- Extract:
>> start

Owen McCafferty (born 1961) is a playwright from Northern Ireland.

Early life

Born in Belfast, Northern Ireland, McCafferty in 1961 he was brought up in London from the age of 1 until aged 10 when his parents returned to Belfast. He was educated at St Augustine's Secondary School, the College of Business Studies and then the University of Ulster where he studied Philosophy and History.

Career
His play Scenes from the Big Picture, originally produced in 2003 at the National Theatre in London, earned him the John Whiting Award, the Evening Standard's Charles Wintour Award for New Playwriting and the Meyer-Whitworth Award. It was the first time any playwright had won all three awards in one year.

McCafferty has also adapted J P Miller's Days of Wine and Roses but only used the skeleton of the original.

>> end

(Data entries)
>> start

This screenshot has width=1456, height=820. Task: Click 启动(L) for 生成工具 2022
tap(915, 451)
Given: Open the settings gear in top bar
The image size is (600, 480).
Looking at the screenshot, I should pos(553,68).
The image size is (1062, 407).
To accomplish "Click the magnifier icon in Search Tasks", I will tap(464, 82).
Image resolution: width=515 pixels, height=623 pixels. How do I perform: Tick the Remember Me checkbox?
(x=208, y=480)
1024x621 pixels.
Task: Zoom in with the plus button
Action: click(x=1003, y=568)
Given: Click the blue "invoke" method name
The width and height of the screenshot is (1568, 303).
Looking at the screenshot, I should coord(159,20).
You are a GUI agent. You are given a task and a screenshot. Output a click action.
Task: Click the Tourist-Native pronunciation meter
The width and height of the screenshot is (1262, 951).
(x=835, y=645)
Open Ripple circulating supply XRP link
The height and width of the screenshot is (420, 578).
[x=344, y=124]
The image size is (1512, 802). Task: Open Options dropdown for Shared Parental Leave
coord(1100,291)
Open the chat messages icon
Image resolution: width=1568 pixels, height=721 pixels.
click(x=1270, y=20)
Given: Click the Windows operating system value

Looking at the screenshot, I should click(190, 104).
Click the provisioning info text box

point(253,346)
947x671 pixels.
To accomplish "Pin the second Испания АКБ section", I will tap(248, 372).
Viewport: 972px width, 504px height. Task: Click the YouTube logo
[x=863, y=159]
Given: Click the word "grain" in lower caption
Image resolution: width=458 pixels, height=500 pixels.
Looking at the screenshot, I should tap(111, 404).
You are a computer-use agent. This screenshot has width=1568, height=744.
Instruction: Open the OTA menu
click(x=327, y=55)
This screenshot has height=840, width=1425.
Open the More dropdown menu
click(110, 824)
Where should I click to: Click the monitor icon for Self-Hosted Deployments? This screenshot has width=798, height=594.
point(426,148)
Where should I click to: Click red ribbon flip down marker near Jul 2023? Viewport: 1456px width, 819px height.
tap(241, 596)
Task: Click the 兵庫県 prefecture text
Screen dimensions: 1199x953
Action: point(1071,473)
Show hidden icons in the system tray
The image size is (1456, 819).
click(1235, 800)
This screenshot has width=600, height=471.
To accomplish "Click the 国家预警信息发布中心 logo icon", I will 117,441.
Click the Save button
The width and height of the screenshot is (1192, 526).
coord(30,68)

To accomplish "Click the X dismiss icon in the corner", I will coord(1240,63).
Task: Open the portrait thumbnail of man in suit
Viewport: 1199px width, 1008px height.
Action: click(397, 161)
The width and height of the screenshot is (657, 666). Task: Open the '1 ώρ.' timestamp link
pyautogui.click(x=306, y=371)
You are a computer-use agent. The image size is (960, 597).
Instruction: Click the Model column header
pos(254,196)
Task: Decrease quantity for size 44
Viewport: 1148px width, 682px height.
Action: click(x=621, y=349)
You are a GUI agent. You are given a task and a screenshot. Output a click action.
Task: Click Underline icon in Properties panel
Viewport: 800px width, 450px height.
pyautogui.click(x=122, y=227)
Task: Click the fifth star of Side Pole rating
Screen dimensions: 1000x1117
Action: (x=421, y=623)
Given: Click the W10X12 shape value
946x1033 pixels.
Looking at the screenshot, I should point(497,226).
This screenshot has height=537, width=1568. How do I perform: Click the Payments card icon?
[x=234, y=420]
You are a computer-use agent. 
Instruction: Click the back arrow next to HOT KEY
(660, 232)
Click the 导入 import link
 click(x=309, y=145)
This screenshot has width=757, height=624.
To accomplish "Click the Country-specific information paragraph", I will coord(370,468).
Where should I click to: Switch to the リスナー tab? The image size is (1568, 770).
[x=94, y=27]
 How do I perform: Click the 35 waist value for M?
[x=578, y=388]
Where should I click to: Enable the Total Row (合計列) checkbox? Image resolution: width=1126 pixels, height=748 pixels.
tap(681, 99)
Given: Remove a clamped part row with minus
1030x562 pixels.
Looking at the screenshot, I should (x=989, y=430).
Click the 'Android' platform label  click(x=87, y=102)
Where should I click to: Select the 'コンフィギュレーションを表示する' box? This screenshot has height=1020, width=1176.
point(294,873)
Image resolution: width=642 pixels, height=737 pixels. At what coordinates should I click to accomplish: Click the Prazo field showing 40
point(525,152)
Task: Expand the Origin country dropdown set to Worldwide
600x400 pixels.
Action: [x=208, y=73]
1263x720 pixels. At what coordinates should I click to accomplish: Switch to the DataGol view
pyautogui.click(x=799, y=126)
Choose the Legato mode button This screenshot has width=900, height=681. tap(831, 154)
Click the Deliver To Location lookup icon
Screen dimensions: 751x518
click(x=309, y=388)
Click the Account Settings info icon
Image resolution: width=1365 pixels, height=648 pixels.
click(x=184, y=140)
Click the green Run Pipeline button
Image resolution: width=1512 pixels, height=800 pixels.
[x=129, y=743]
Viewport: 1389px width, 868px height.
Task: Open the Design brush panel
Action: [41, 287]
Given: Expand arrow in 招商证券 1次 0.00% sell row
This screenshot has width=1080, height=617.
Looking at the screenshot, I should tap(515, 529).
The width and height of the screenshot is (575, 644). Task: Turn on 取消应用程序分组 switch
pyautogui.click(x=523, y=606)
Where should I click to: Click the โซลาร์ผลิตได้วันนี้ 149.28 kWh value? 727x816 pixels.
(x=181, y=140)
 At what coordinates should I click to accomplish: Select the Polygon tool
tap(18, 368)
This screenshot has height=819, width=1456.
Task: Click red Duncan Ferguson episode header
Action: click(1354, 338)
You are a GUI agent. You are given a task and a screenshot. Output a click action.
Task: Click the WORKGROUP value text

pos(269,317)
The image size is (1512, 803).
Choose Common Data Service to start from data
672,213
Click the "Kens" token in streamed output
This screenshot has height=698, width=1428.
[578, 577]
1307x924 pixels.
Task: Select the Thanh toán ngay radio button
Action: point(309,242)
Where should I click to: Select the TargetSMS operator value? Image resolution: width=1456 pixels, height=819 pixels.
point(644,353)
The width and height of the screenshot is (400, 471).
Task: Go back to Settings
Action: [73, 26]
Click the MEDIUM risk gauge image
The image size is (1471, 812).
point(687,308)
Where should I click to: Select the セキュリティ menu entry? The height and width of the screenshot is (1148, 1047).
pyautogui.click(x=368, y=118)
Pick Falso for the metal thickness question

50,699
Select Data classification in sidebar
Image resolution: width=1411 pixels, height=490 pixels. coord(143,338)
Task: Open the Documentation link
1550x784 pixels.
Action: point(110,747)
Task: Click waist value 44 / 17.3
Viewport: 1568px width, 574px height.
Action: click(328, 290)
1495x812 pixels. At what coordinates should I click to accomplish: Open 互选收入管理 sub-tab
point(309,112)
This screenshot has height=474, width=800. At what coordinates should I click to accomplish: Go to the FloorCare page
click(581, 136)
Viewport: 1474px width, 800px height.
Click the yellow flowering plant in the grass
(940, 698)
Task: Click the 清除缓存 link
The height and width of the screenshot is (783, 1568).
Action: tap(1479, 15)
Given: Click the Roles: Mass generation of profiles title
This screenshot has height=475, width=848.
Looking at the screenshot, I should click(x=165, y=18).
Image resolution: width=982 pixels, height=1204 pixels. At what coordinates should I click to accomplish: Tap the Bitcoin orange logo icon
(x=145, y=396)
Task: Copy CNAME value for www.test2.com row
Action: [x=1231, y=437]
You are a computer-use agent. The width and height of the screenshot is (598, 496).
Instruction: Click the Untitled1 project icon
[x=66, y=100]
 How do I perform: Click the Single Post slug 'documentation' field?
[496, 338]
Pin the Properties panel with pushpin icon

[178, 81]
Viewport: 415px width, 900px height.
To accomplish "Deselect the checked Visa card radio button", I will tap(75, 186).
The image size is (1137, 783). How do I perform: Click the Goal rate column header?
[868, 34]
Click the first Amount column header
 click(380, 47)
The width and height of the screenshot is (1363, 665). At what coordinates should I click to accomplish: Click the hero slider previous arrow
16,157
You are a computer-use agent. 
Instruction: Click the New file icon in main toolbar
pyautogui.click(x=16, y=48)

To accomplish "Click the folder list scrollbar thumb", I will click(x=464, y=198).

>> end

- The tasks:
**A)** List every line in the rows that contains the string "column". Case counts.
**B)** Continue the biography of playwright Owen McCafferty from the point where it ends.

- Responses to the exercise:
**A)**
Instruction: Click the Model column header
The image size is (1137, 783). How do I perform: Click the Goal rate column header?
Click the first Amount column header

**B)**
McCafferty's writing features the language and complexities, both comic and tragic, of Belfast life.  Like John Millington Synge, McCafferty's dialogue is highly stylized.

McCafferty is a member of Aosdána.

Plays
 I won't dance don't ask me
 Mojo Mickybo
 Cold Comfort
 Freefalling
 Shoot the Crow
 Closing Time
 Scenes from the Big Picture
 The Absence of Women
 Titanic (Scenes from The British Wreck Commissioner's Inquiry 1912)
 Quietly
 Unfaithful
 Fire Below
 Death of a Comedian

Screenplays

 Ordinary Love (2019)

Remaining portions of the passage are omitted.